Sunday, September 9, 2007
Last weekend, my brother and his eldest daughter were in town. So the four of us- brother, niece, my boyfriend and me- went to the American Natural History Museum to see the special exhibit on mythical creatures. You’d be hard-pressed to find a more predisposed audience for this show than us.
The good parts of the show were very good. They had what’s thought to be the actual fake mermaid (the Feejee Mermaid) that P.T. Barnum had assembled from a fish tail and a monkey, and displayed to great acclaim in lower Manhattan over a hundred years ago. I’d read about it, but never dreamed I’d actually see it. There were also great displays about gryphons, and a fascinating explanation of how gryphons came to be. When dinosaurs’ fossils were found in the Gobi desert, the people of that time didn’t know from Protoceratops. They thought the fossils looked like an animal that was part-lion and part eagle, which is how the gryphon came to be. For reasons I’m not sure of, the Romans associated gryphons with Nemesis. A similar fossil explanation is given for the Cyclops. Someone found the skull of a pygmy elephant, which had a large hole in the center of it, where the trunk would have been. In looking at the skull, they assumed the big hole was for a giant, single eye.
There were also displays of unicorns, and narwhals. I had seen narwhals at the museum in Valdez, Alaska (along with some really big taxidermied polar bears), but at the Natural History Museum, I got to touch a narwhal horn. The Japanese kappa, which lives in water and is said to try to pull children under to their death, may be tamed by feeding him a cucumber. I never knew vegetables could be so handy.
What was disappointing to me were the dragons. For some reason, in my Readers Theatre class in prep school we spent a lot of time on Kenneth Grahame’s "The Reluctant Dragon". I have also had an idea, for years, about writing a cabaret based on the lives of the saints, one of whom will be St. George. In my research, I found one St. George legend (Syrian, I think) where the dragon was not killing people by breathing fire on them like a barbecue, but his breath was so foul that it killed any human to come near it.
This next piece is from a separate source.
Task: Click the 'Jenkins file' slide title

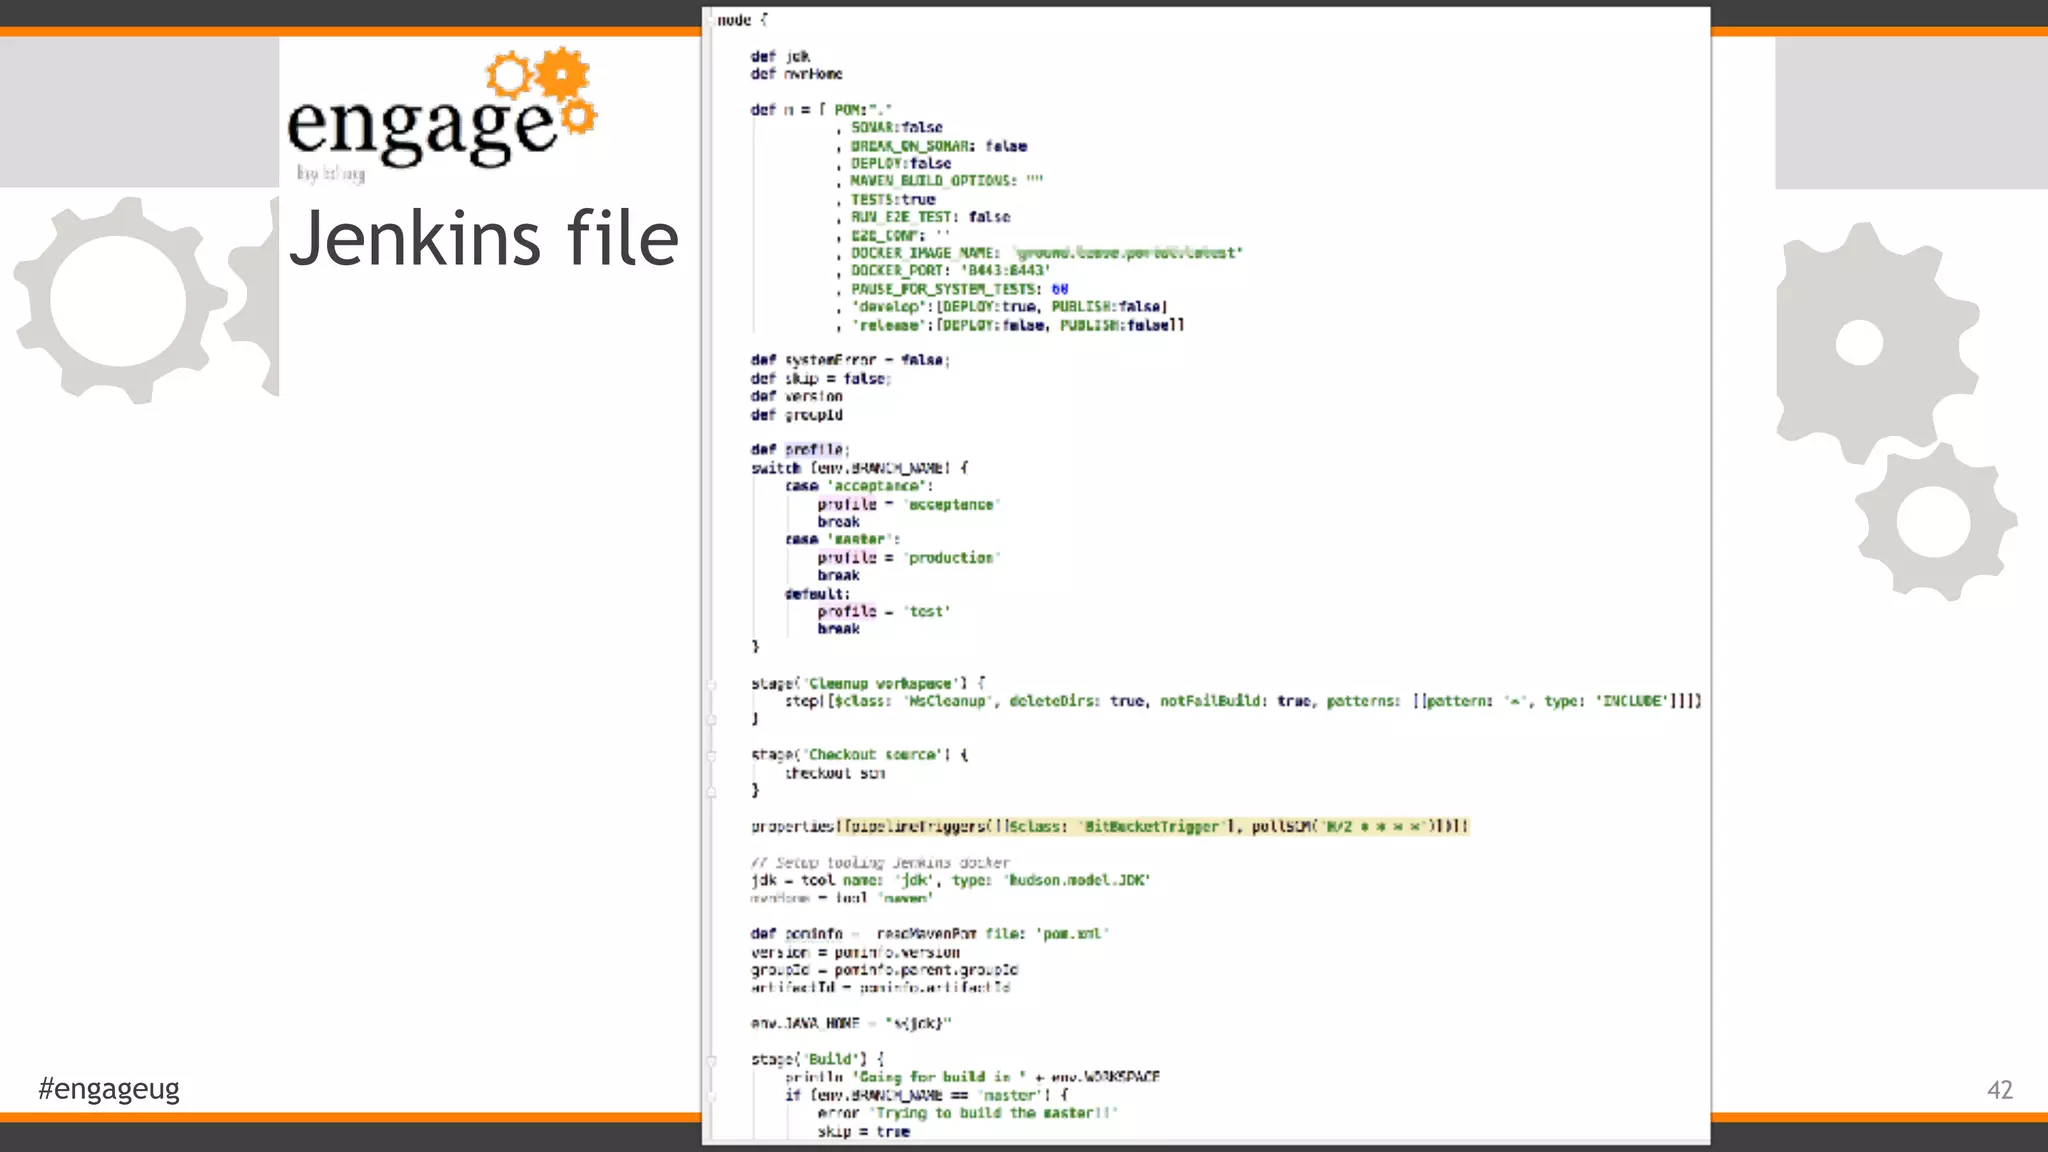Action: [x=484, y=239]
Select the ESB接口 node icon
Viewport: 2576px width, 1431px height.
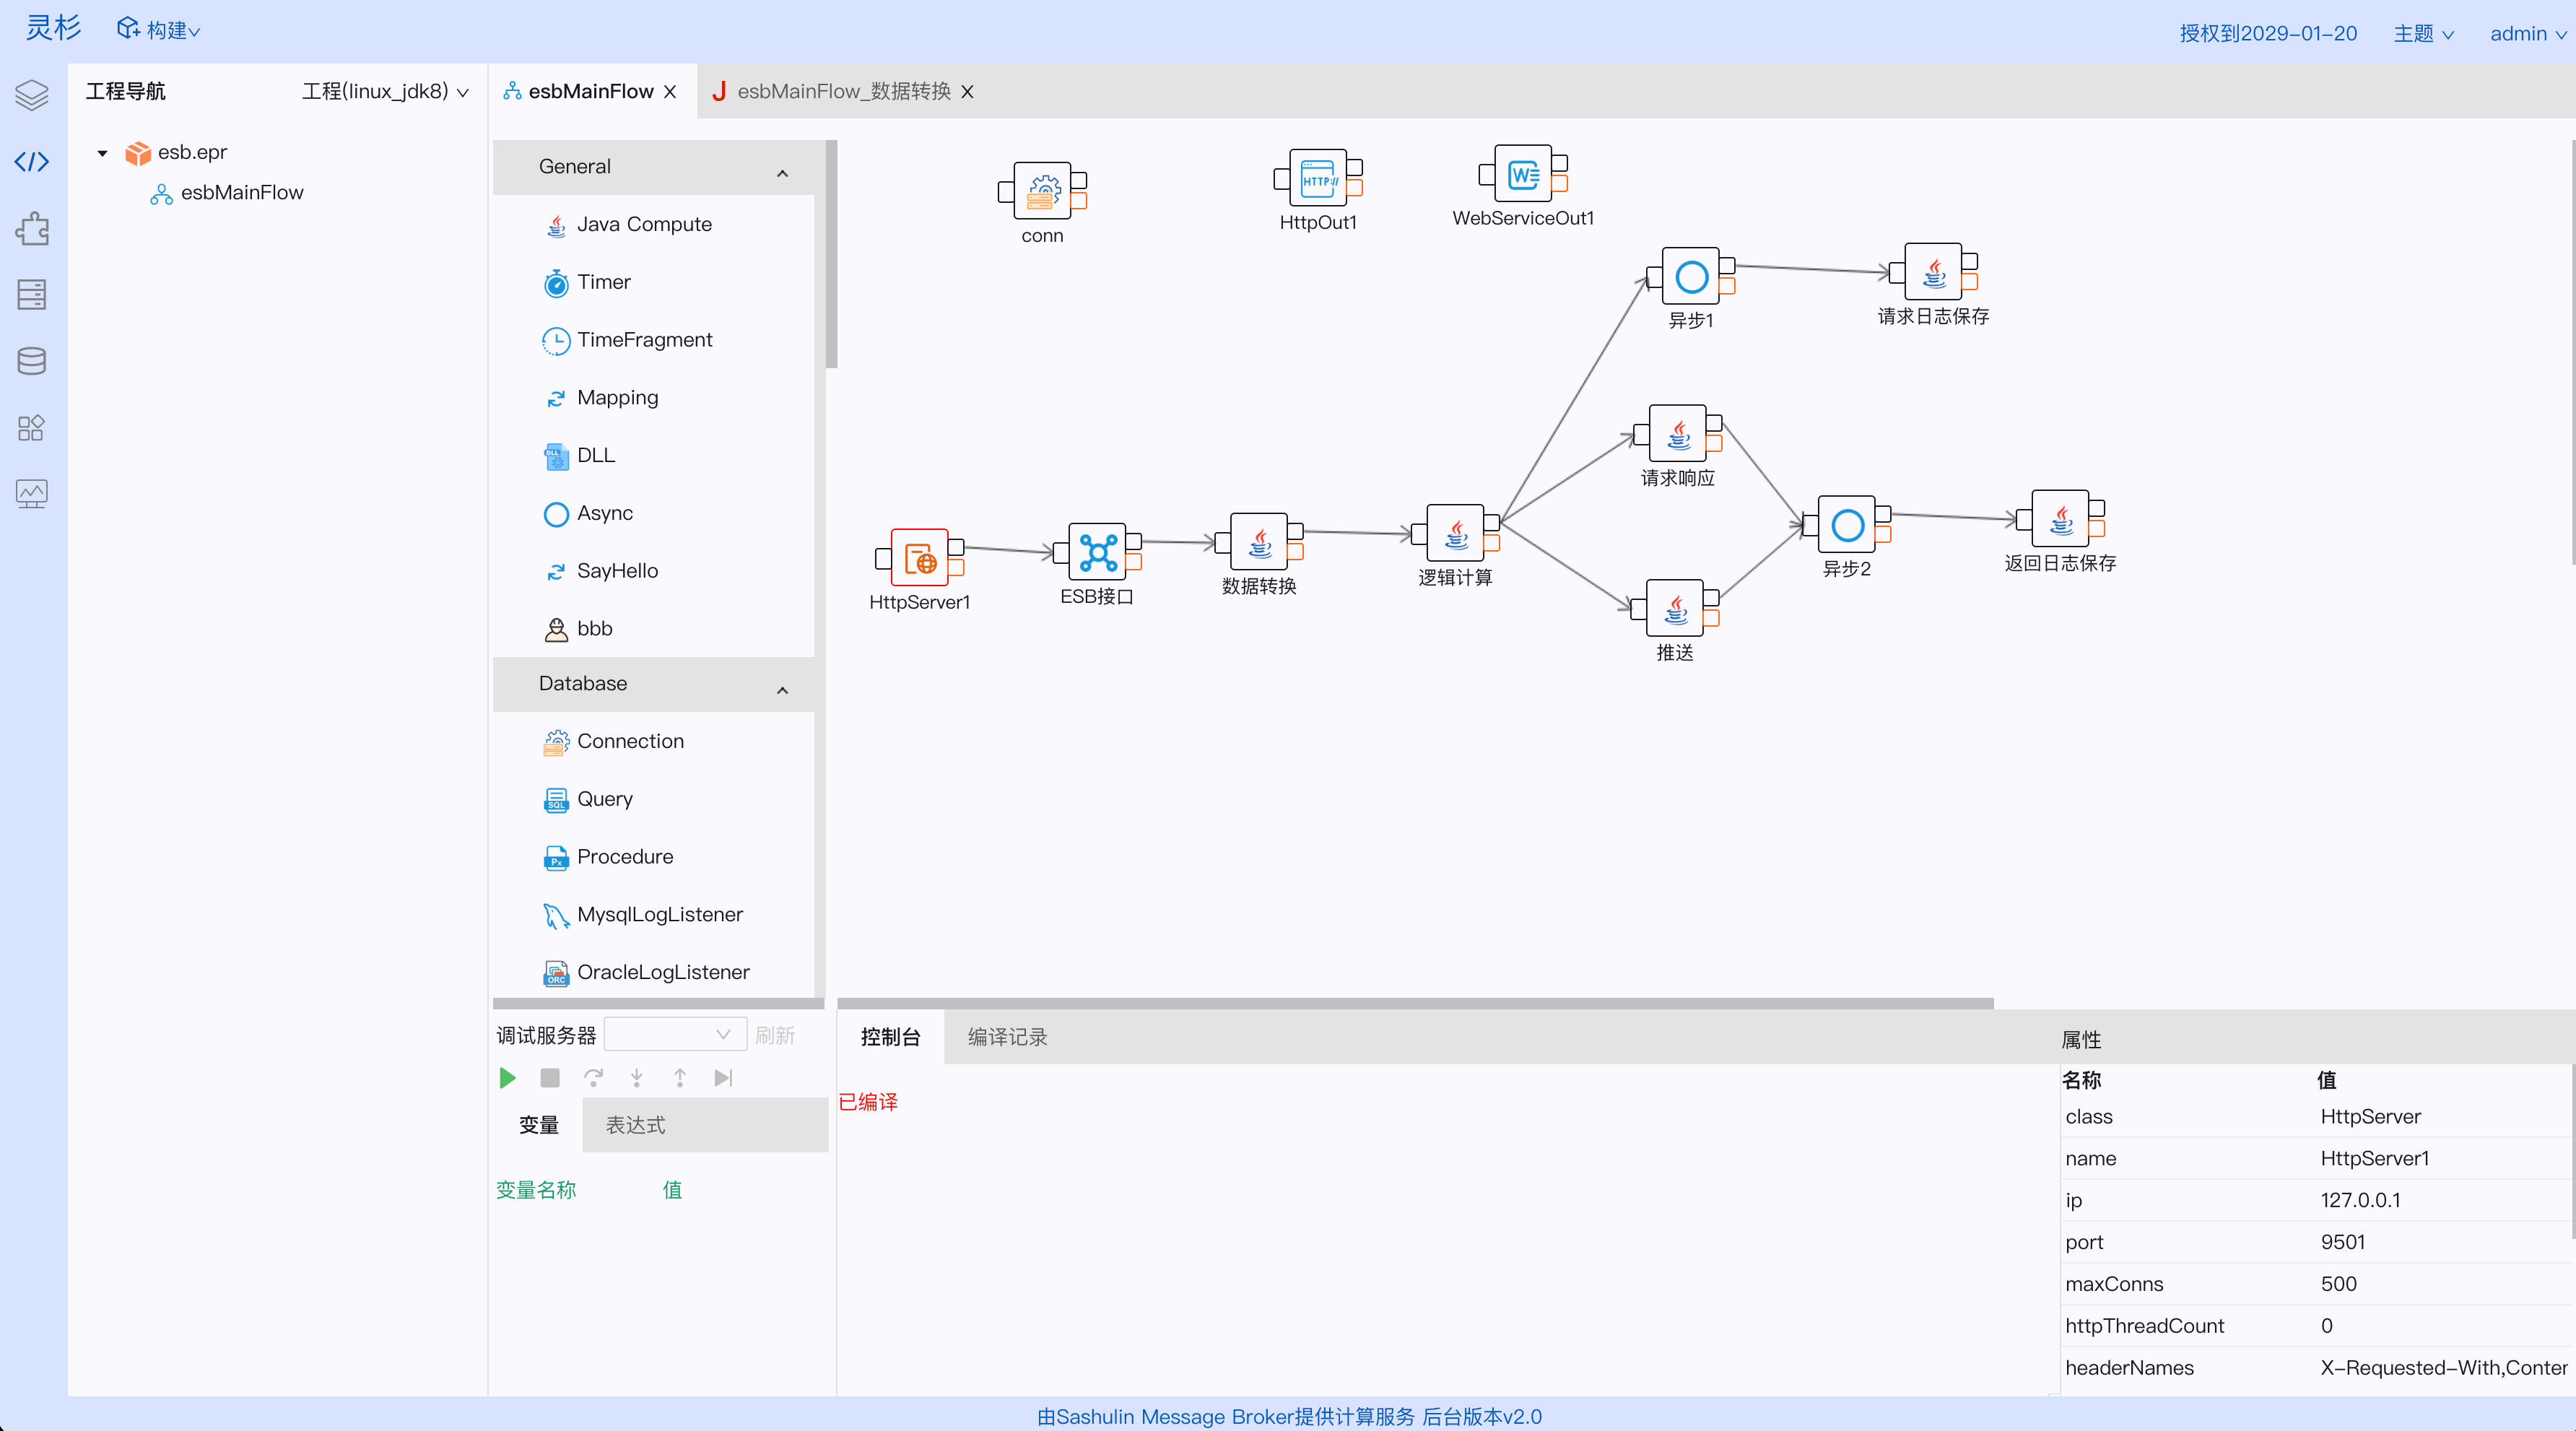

This Mythic Creatures show has been running since May, the ads for it are all over the subways (using the image of a dragon), there’s been at least one extensive article on it in the Times. But other than a handful of examples, the majority of the dragons were Asian, not European. I had come to be scared (well, a little scared) by the dragons, and left unscathed. Still, each of enjoyed some aspect of it. So after we paid our respects to the dinosaurs, we went off to lunch.